El mozo de cuerda que se derrumba bajo el peso de interminables fatigas pasadas y por venir, representadas por la cuerda de su oficio, que semeja un yugo del que no puede librarse, tiene una edad indefinida, no moza pero tampoco seguramente la que el observador atribuye a su figura envejecida, vencida y ausente, lastrada por la pesadumbre de una existencia feroz pero aún digna. O la mujer de Alfonso lavando la ropa, uno de sus primeros trabajos, premiado en Nueva York en 1904, que tiene la calidad atmosférica intemporal e íntima de un interior de Vermeer.
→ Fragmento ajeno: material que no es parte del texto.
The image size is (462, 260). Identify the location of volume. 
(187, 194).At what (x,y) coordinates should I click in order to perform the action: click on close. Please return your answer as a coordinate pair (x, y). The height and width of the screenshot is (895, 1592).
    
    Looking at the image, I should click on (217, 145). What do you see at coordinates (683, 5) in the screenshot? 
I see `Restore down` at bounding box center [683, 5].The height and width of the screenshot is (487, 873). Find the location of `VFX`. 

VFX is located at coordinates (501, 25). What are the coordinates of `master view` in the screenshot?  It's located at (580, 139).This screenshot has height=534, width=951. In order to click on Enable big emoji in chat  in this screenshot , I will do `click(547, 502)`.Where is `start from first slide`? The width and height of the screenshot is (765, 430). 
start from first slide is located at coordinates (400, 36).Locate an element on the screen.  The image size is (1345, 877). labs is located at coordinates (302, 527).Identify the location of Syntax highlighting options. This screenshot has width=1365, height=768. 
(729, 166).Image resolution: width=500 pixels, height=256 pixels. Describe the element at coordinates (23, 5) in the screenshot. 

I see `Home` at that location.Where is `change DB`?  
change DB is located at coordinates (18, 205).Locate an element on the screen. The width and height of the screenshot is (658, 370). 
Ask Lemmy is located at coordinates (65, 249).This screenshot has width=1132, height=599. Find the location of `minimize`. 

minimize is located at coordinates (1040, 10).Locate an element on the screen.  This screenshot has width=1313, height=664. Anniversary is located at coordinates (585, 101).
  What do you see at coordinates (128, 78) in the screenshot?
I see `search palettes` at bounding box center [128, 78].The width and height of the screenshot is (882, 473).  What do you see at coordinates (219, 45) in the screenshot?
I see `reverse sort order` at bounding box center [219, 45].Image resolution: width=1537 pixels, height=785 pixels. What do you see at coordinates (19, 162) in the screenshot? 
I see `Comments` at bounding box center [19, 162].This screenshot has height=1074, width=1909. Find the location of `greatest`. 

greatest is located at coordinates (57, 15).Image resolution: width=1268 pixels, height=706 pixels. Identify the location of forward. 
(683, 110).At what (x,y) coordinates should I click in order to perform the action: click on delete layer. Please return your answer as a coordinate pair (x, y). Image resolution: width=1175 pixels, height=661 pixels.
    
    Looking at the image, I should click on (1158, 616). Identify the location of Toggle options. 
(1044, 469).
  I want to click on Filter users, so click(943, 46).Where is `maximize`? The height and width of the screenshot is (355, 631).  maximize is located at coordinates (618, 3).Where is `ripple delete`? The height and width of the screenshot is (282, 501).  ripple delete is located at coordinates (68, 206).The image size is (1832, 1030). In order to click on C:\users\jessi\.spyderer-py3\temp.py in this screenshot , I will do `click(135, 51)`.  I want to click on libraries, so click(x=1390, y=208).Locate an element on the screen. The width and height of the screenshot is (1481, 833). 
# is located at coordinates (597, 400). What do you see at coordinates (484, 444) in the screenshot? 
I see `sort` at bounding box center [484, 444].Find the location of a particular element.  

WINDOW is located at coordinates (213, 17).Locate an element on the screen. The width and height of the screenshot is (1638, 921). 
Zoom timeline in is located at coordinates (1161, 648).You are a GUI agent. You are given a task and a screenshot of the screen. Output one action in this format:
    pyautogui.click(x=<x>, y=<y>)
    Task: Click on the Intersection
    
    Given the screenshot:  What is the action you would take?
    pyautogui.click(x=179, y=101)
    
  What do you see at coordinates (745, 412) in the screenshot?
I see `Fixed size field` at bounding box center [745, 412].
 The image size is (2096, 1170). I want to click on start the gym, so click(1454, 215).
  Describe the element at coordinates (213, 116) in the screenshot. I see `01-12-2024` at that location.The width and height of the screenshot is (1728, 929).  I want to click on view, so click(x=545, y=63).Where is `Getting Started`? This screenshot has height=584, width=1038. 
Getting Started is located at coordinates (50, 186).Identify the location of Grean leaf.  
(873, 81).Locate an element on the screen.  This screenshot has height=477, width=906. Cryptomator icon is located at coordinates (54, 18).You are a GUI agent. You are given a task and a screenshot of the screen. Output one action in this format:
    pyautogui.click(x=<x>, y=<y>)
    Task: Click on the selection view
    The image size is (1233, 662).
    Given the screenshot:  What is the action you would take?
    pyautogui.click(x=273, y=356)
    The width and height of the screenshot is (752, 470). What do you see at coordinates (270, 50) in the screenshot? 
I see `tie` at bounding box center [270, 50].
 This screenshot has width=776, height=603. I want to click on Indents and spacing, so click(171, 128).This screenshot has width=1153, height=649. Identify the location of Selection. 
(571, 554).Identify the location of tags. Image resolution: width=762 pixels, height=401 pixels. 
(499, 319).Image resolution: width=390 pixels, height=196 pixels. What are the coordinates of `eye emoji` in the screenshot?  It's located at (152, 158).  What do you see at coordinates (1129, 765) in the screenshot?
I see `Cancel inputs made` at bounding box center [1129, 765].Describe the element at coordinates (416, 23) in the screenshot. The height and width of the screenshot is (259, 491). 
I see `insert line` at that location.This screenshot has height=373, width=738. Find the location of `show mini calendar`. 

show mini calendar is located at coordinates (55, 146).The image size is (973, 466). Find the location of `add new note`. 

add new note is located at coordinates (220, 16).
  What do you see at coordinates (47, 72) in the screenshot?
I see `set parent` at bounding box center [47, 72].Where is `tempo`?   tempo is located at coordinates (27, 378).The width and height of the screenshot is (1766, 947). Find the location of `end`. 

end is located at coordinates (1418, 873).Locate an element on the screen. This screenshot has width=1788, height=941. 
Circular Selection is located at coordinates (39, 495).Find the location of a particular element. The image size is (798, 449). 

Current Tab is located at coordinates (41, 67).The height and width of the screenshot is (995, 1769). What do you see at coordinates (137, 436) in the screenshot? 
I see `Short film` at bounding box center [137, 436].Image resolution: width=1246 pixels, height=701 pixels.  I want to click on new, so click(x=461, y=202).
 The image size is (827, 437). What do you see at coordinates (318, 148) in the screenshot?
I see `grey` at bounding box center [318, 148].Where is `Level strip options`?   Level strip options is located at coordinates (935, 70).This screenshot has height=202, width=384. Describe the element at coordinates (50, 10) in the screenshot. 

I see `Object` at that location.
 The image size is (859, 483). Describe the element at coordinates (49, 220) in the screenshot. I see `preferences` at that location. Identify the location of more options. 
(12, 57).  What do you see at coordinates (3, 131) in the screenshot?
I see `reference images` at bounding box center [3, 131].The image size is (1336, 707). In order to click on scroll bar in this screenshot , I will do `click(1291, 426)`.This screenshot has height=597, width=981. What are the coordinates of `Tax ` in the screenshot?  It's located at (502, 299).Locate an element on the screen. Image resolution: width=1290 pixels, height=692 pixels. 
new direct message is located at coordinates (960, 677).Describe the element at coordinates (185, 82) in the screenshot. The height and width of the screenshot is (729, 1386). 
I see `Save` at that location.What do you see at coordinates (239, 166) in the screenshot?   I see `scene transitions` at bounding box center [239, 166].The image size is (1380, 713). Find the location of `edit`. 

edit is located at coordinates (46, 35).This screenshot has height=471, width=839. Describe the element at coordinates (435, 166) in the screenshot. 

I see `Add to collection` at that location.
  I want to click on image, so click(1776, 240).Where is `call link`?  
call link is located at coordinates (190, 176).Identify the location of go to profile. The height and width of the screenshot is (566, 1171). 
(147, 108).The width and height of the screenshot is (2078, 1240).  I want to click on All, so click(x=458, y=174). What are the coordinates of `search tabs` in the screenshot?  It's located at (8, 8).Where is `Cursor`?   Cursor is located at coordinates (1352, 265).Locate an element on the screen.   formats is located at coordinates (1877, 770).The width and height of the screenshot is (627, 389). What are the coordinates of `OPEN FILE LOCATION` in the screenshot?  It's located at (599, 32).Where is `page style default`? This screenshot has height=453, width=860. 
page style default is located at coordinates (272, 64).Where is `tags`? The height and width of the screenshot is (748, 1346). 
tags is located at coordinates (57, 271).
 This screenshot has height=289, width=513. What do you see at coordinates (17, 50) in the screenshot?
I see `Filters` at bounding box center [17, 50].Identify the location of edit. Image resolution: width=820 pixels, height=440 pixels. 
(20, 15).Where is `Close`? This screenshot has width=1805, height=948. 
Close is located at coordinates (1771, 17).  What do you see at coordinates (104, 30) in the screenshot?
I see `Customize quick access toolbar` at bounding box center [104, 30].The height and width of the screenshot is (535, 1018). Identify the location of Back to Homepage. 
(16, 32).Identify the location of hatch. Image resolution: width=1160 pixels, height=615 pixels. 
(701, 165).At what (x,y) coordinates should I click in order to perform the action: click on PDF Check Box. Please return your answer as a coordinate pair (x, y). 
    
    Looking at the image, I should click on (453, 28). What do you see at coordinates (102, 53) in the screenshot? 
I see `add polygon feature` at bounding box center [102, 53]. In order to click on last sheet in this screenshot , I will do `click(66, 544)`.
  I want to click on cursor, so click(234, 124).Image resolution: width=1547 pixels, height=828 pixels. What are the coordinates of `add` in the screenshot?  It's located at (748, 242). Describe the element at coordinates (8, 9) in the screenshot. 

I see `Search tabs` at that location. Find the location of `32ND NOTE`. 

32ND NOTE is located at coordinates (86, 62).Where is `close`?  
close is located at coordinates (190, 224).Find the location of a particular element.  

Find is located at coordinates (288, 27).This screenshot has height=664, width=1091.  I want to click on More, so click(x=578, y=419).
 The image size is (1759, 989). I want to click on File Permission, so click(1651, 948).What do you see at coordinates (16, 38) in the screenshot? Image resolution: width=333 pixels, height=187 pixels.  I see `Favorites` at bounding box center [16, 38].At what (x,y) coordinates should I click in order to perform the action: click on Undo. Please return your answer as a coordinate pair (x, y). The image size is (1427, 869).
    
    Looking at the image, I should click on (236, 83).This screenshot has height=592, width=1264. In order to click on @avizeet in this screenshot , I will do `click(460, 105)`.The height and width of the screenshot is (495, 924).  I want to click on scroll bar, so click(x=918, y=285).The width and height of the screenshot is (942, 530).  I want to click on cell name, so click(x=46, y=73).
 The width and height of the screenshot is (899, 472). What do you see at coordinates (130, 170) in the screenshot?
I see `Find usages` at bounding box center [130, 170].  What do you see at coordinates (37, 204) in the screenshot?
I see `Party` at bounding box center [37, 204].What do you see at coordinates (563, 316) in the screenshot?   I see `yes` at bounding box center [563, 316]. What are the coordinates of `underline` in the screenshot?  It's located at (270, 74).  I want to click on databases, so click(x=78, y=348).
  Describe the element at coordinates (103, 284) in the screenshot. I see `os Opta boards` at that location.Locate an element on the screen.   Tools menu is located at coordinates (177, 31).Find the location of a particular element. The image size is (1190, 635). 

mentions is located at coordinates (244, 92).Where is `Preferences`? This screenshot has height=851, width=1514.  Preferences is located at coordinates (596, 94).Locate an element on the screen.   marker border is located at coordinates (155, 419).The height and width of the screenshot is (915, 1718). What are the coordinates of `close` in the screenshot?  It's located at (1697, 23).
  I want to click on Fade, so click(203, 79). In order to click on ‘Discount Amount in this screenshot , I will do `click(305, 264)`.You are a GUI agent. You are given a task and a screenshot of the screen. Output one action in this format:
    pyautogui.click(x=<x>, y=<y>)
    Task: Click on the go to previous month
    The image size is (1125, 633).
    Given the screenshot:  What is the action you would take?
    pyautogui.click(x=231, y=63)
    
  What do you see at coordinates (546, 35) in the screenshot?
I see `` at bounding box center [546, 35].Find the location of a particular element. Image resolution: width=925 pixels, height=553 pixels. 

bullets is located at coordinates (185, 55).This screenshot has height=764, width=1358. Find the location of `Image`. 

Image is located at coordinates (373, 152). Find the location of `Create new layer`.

Los toros y el fútbol. Aquellos unidos, por obra y gracia de un azar expositivo, a una toma del depósito de cadáveres, como si la farándula y la impostura fueran antesala de la embestida y la muerte que se retratan más adelante en el albero. En otra imagen, un estadio de Chamartín prehistórico donde el portero de fútbol Zamora se suspende en el aire en una parada inverosímil y, por alguna razón, nos recuerda la imagen tomada sólo cinco años después por Robert Capa, aquella del miliciano republicano que cae abatido por un tiro, pues en ambas el tiempo se ha detenido en una instantánea imperceptible para la insuficiencia del ojo. Ambas representan respectivamente la paz y la guerra en la España de los años treinta.
Historia e intrahistoria, vida que desconocemos y que late tras datos y fechas que tal vez sí recordamos. No podemos evitarlo. Es un libro de historia sin palabras, pero, sobre todo, es un álbum fotográfico en el que, como a menudo sucede con los álbumes de familia, quizás no queremos reconocernos, pero no podemos evitar estar en él, ser parte de él.